Collected data entries
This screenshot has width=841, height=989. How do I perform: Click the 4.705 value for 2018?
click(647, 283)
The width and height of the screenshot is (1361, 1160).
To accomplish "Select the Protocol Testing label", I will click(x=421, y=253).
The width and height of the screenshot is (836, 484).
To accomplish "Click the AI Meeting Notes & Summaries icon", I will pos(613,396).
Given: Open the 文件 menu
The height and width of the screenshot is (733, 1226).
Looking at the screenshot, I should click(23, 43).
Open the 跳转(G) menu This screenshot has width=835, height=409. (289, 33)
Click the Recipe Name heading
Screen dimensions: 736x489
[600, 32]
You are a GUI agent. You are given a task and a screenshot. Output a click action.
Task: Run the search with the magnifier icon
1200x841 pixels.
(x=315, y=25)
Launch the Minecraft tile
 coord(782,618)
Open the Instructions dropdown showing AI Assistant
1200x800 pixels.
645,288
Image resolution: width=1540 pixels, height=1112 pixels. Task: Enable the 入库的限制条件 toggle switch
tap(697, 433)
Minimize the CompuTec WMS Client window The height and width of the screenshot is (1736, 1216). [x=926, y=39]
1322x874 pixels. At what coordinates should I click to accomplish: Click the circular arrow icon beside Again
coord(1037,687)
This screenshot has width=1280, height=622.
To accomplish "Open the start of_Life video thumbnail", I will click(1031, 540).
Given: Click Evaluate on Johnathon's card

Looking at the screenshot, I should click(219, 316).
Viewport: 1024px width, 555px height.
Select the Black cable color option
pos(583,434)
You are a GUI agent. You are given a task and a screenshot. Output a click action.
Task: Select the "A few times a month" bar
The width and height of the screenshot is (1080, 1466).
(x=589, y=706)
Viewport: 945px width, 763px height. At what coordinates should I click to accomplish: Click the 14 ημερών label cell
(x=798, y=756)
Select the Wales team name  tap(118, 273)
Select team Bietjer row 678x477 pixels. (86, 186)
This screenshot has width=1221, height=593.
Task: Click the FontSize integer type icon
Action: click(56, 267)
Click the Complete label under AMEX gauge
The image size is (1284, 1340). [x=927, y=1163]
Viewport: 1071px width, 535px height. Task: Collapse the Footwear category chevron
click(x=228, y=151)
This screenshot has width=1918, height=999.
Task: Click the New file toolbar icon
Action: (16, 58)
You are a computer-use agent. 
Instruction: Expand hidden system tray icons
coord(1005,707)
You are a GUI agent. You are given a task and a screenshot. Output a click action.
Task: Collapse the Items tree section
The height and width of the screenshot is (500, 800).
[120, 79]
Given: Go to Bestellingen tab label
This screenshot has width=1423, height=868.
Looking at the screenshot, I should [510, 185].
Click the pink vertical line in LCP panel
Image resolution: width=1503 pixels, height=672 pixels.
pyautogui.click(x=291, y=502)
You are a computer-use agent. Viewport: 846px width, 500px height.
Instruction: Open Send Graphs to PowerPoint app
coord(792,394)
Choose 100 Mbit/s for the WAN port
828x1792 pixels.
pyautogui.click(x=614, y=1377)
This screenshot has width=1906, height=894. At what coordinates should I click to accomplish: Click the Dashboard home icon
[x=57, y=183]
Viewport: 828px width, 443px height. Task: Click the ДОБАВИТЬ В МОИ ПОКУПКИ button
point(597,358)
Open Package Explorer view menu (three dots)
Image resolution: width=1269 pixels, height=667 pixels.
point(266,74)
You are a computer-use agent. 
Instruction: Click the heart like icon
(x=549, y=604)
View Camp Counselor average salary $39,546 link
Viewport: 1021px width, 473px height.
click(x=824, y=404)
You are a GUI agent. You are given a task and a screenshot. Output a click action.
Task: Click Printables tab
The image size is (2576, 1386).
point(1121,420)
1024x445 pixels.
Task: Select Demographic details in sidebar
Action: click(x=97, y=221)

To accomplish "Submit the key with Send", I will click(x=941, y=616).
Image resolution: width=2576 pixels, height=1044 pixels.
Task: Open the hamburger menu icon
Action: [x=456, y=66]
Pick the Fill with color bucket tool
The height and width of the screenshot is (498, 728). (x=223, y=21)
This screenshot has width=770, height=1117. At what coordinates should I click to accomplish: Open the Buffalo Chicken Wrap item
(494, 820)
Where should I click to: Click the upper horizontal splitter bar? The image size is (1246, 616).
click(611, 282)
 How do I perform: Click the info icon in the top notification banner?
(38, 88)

## AIM OF THE EXERCISE
After reading the data, retype all of it exactly as it reads.

## SOLVED PROBLEM
This screenshot has width=841, height=989. How do I perform: Click the 4.705 value for 2018?
click(647, 283)
The width and height of the screenshot is (1361, 1160).
To accomplish "Select the Protocol Testing label", I will click(x=421, y=253).
The width and height of the screenshot is (836, 484).
To accomplish "Click the AI Meeting Notes & Summaries icon", I will pos(613,396).
Given: Open the 文件 menu
The height and width of the screenshot is (733, 1226).
Looking at the screenshot, I should click(23, 43).
Open the 跳转(G) menu This screenshot has width=835, height=409. (289, 33)
Click the Recipe Name heading
Screen dimensions: 736x489
[600, 32]
You are a GUI agent. You are given a task and a screenshot. Output a click action.
Task: Run the search with the magnifier icon
1200x841 pixels.
(x=315, y=25)
Launch the Minecraft tile
 coord(782,618)
Open the Instructions dropdown showing AI Assistant
1200x800 pixels.
645,288
Image resolution: width=1540 pixels, height=1112 pixels. Task: Enable the 入库的限制条件 toggle switch
tap(697, 433)
Minimize the CompuTec WMS Client window The height and width of the screenshot is (1736, 1216). [x=926, y=39]
1322x874 pixels. At what coordinates should I click to accomplish: Click the circular arrow icon beside Again
coord(1037,687)
This screenshot has width=1280, height=622.
To accomplish "Open the start of_Life video thumbnail", I will click(1031, 540).
Given: Click Evaluate on Johnathon's card

Looking at the screenshot, I should click(219, 316).
Viewport: 1024px width, 555px height.
Select the Black cable color option
pos(583,434)
You are a GUI agent. You are given a task and a screenshot. Output a click action.
Task: Select the "A few times a month" bar
The width and height of the screenshot is (1080, 1466).
(x=589, y=706)
Viewport: 945px width, 763px height. At what coordinates should I click to accomplish: Click the 14 ημερών label cell
(x=798, y=756)
Select the Wales team name  tap(118, 273)
Select team Bietjer row 678x477 pixels. (86, 186)
This screenshot has width=1221, height=593.
Task: Click the FontSize integer type icon
Action: click(56, 267)
Click the Complete label under AMEX gauge
The image size is (1284, 1340). [x=927, y=1163]
Viewport: 1071px width, 535px height. Task: Collapse the Footwear category chevron
click(x=228, y=151)
This screenshot has width=1918, height=999.
Task: Click the New file toolbar icon
Action: (16, 58)
You are a computer-use agent. 
Instruction: Expand hidden system tray icons
coord(1005,707)
You are a GUI agent. You are given a task and a screenshot. Output a click action.
Task: Collapse the Items tree section
The height and width of the screenshot is (500, 800).
[120, 79]
Given: Go to Bestellingen tab label
This screenshot has width=1423, height=868.
Looking at the screenshot, I should [510, 185].
Click the pink vertical line in LCP panel
Image resolution: width=1503 pixels, height=672 pixels.
pyautogui.click(x=291, y=502)
You are a computer-use agent. Viewport: 846px width, 500px height.
Instruction: Open Send Graphs to PowerPoint app
coord(792,394)
Choose 100 Mbit/s for the WAN port
828x1792 pixels.
pyautogui.click(x=614, y=1377)
This screenshot has width=1906, height=894. At what coordinates should I click to accomplish: Click the Dashboard home icon
[x=57, y=183]
Viewport: 828px width, 443px height. Task: Click the ДОБАВИТЬ В МОИ ПОКУПКИ button
point(597,358)
Open Package Explorer view menu (three dots)
Image resolution: width=1269 pixels, height=667 pixels.
point(266,74)
You are a computer-use agent. 
Instruction: Click the heart like icon
(x=549, y=604)
View Camp Counselor average salary $39,546 link
Viewport: 1021px width, 473px height.
click(x=824, y=404)
You are a GUI agent. You are given a task and a screenshot. Output a click action.
Task: Click Printables tab
The image size is (2576, 1386).
point(1121,420)
1024x445 pixels.
Task: Select Demographic details in sidebar
Action: click(x=97, y=221)

To accomplish "Submit the key with Send", I will click(x=941, y=616).
Image resolution: width=2576 pixels, height=1044 pixels.
Task: Open the hamburger menu icon
Action: [x=456, y=66]
Pick the Fill with color bucket tool
The height and width of the screenshot is (498, 728). (x=223, y=21)
This screenshot has width=770, height=1117. At what coordinates should I click to accomplish: Open the Buffalo Chicken Wrap item
(494, 820)
Where should I click to: Click the upper horizontal splitter bar? The image size is (1246, 616).
click(611, 282)
 How do I perform: Click the info icon in the top notification banner?
(38, 88)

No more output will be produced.